Task details:
I need an exact copy of the lines from the one containing "Task: Click the word Kohli in the tweet" through the end of the records, without any pictures.

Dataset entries

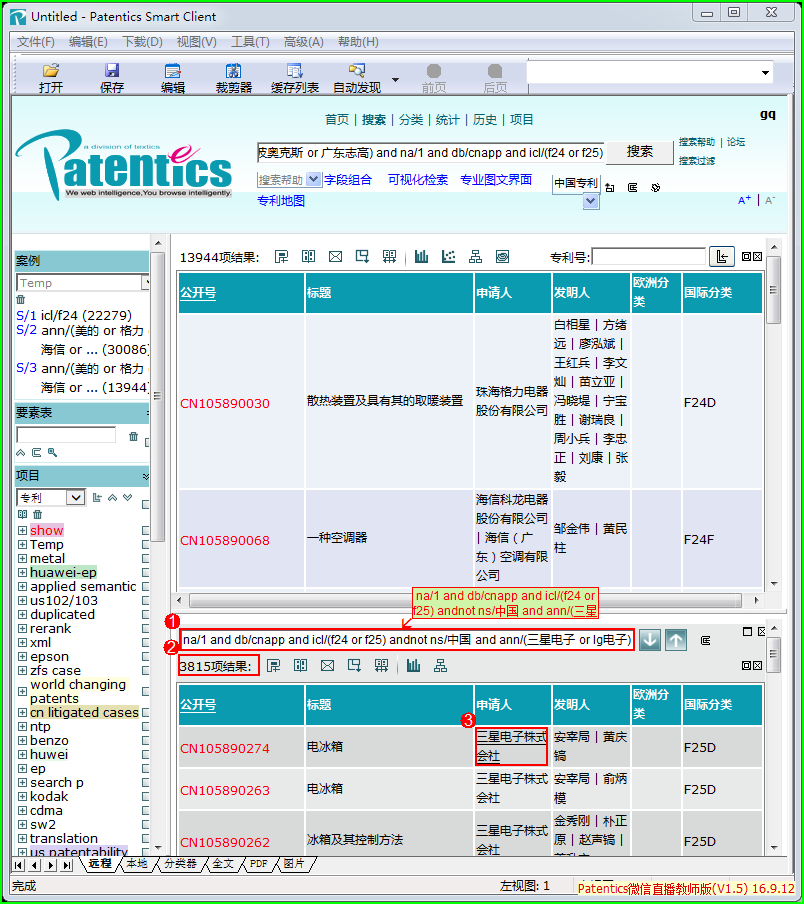Open the 专利 dropdown in 项目 panel
This screenshot has height=904, width=804.
75,498
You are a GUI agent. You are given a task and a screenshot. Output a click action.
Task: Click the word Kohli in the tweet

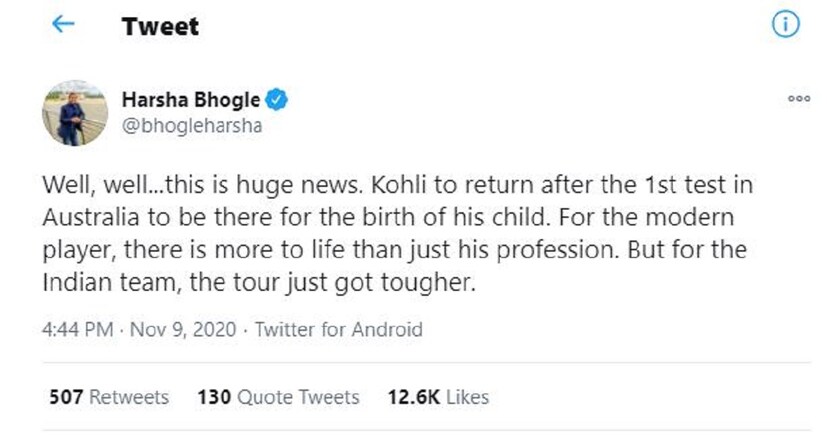tap(392, 186)
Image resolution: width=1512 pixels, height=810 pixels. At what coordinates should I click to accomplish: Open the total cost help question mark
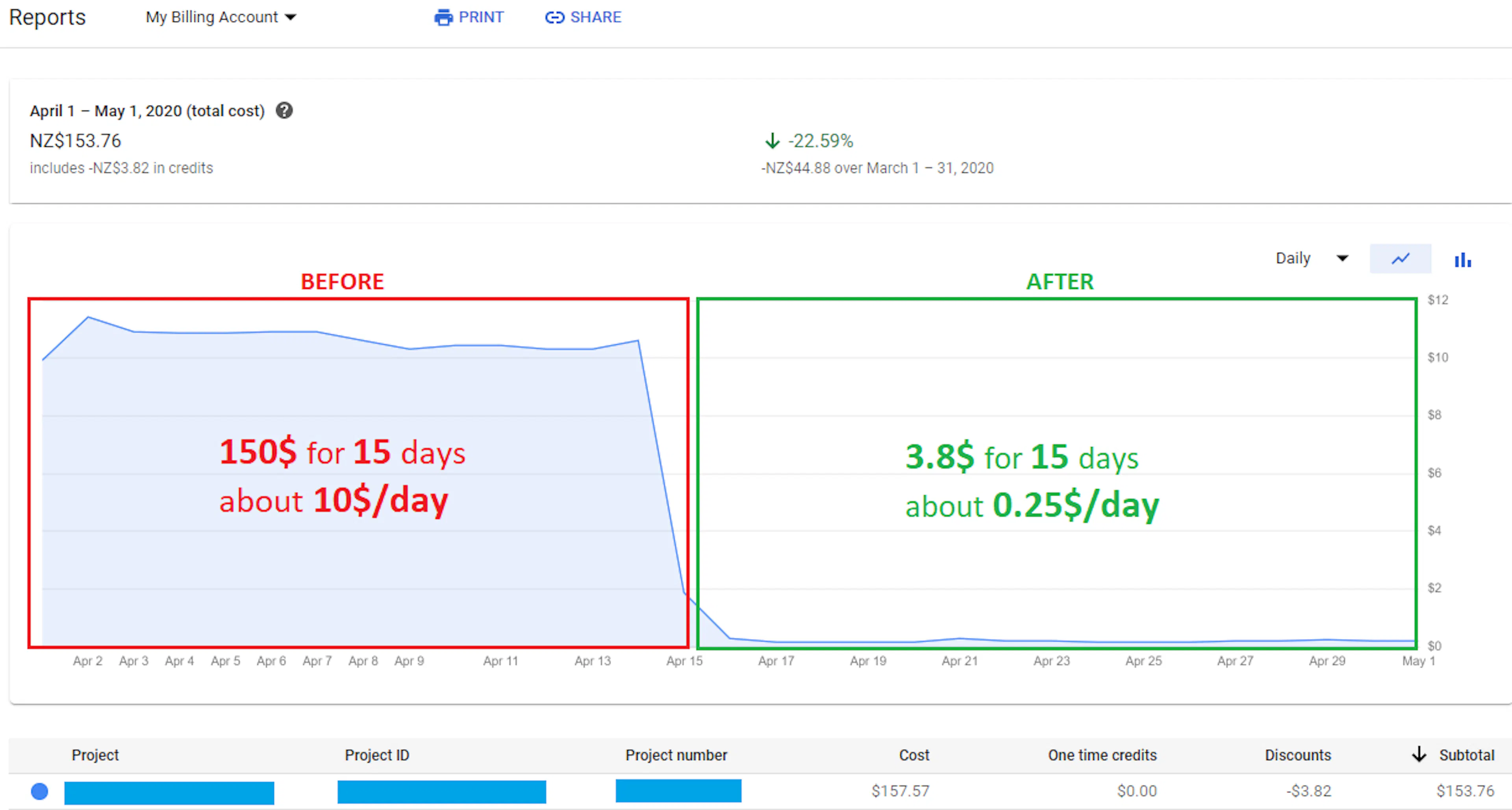click(x=284, y=110)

Exercise answer:
Task: Click the word Kohli in the tweet

tap(392, 186)
Image resolution: width=1512 pixels, height=810 pixels. At what coordinates should I click to accomplish: Open the total cost help question mark
click(x=284, y=110)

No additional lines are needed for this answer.